Ich fische künstliche Maden auch sehr gerne kombiniert mit echten Maden. Die Teile halten super am Haken und bringen an manchen Tagen echt mehr Fisch. Ich probiere immer was am jeweiligen Tag besser läuft. Manchmal geht es mit besser und manchmal ohne. Probiere es einfach und der Erfolg wird sich einstellen!


----------



## Forellenseeking (1. Oktober 2014)

*AW: Künstliche Maden/ Köder*

Also ich fisch gerne 2 Fake Maiskörner + 1 Echtes Maiskorn auf Grund mit nem 50gr. Methodfeeder. Hat mir schon viele schöne Rotaugen gebracht. Ich mach das mit den Fake-Körnern allerdings auch nur weil echte Maiskörner innerhalb von 10 sekunden von den Grundeln vernichtet werden würden. Vorteil von Fakemais ist das der auch extreme Gewaltwürfe überlebt. Außderdem kann man mit auftreibenden Fakeködern ne andere Köderpräsentation hinkriegen
LG Jonas


----------



## Martin70 (1. Oktober 2014)

*AW: Künstliche Maden/ Köder*

Dann nimm doch gleich Fakemais. Echter Mais macht dann doch keinen Sinn.


----------



## bacalo (1. Oktober 2014)

*AW: Künstliche Maden/ Köder*



Martin70 schrieb:


> Dann nimm doch gleich Fakemais.

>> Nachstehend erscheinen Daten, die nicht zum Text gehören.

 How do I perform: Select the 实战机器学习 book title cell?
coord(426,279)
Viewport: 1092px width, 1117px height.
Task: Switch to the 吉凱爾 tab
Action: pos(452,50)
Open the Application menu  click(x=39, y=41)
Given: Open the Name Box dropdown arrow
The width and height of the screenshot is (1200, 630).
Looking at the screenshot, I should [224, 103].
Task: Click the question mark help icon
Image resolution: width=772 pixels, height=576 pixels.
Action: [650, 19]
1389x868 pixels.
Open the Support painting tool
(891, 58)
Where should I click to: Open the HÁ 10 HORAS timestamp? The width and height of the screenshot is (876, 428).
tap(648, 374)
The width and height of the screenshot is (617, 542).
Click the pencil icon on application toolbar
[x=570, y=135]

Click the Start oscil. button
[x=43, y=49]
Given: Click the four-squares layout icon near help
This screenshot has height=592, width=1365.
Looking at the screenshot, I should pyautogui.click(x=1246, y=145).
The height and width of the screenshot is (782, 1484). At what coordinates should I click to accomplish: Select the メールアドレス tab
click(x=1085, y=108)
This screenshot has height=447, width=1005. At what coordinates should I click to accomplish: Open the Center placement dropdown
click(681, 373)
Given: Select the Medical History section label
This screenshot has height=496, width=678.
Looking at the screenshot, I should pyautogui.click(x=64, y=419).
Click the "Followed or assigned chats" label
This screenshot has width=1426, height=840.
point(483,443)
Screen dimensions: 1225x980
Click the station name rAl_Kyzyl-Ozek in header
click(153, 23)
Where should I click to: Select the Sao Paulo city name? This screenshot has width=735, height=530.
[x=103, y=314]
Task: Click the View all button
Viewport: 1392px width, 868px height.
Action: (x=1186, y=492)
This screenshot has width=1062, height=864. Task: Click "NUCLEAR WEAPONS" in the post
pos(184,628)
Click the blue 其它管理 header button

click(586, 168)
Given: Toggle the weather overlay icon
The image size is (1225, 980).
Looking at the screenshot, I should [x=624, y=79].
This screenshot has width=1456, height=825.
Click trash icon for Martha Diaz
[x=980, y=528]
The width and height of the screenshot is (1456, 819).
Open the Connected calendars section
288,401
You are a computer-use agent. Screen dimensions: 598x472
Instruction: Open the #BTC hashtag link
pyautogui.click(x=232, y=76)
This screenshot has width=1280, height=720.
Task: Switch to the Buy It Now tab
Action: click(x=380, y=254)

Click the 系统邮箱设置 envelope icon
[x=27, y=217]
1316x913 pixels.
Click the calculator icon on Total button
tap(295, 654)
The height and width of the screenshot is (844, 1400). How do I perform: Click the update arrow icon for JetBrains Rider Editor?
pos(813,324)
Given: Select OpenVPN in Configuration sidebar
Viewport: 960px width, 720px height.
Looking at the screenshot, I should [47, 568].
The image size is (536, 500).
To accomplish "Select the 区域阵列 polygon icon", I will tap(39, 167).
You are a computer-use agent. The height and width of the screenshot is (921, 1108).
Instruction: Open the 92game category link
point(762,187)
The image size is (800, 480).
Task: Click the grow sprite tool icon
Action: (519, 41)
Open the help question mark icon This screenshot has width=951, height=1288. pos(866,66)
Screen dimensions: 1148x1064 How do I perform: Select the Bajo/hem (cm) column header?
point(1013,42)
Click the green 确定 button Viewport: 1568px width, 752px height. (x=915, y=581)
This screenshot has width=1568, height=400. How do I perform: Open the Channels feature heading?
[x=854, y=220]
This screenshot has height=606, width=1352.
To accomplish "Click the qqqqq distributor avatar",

Echter Mais macht dann doch keinen Sinn.



Doch!
Wenn die Plagegeister das "Original" zermahlen haben, bleibt noch was im "Raum hängen".


----------



## Damyl (4. Oktober 2014)

*AW: Künstliche Maden/ Köder*

Gestern haben die mir den Tag gerettet.
Morgens um 6 Lust aufs angeln..........natürlich mal wieder keine echten Maden vorher geholt 

Raus ans Wasser...künstliche Made dran....paar Köderfische gestippt....ging Rucki-Zucki. 

Sind bei mir als "Notköder" immer dabei #6


----------



## Stumbe (10. Oktober 2014)

*AW: Künstliche Maden/ Köder*

Vielen Dank für eure Antworten.

Für mich ist nun in der Hinsicht eigentlich alles klar.
Als Notreserve zum Köfi stippen brauchbar und ebenso gut als Kombiköder mit echten Maden zu empfehlen.


----------